## Task requirements
Copy out, from the entries below, each line that holds the string "will".

(Data records)
□ □ □

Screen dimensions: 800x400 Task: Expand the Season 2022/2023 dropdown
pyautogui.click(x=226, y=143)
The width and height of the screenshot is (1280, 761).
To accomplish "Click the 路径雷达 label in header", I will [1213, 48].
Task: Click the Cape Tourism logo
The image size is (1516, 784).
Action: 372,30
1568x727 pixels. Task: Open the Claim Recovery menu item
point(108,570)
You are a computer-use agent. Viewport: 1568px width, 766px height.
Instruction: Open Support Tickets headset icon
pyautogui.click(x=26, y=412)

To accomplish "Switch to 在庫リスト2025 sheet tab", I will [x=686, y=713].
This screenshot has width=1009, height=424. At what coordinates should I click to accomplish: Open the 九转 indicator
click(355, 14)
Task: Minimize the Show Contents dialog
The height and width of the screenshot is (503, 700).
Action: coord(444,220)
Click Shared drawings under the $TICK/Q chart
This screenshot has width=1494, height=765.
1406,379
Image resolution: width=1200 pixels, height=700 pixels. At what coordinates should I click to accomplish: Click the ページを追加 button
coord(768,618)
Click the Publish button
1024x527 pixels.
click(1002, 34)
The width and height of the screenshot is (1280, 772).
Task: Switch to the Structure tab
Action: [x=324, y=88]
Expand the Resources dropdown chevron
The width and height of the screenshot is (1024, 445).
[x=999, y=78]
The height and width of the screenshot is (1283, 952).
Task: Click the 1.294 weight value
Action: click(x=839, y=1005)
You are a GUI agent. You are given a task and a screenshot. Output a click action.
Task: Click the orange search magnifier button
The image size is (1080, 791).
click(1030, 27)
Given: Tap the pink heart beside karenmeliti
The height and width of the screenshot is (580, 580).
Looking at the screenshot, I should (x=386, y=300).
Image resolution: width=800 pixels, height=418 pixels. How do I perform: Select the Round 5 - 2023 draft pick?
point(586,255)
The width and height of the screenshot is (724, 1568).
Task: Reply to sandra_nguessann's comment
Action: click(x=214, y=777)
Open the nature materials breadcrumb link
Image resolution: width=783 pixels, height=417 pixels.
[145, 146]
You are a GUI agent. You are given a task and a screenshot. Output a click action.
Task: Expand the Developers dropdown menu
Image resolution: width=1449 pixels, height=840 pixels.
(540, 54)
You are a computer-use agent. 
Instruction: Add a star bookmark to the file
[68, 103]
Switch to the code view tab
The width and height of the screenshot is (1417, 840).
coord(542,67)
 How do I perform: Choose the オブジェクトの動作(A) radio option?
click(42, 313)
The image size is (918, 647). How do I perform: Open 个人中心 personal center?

□ □ □

## Answer area
To accomplish "Click the 路径雷达 label in header", I will [1213, 48].
To accomplish "Switch to 在庫リスト2025 sheet tab", I will [x=686, y=713].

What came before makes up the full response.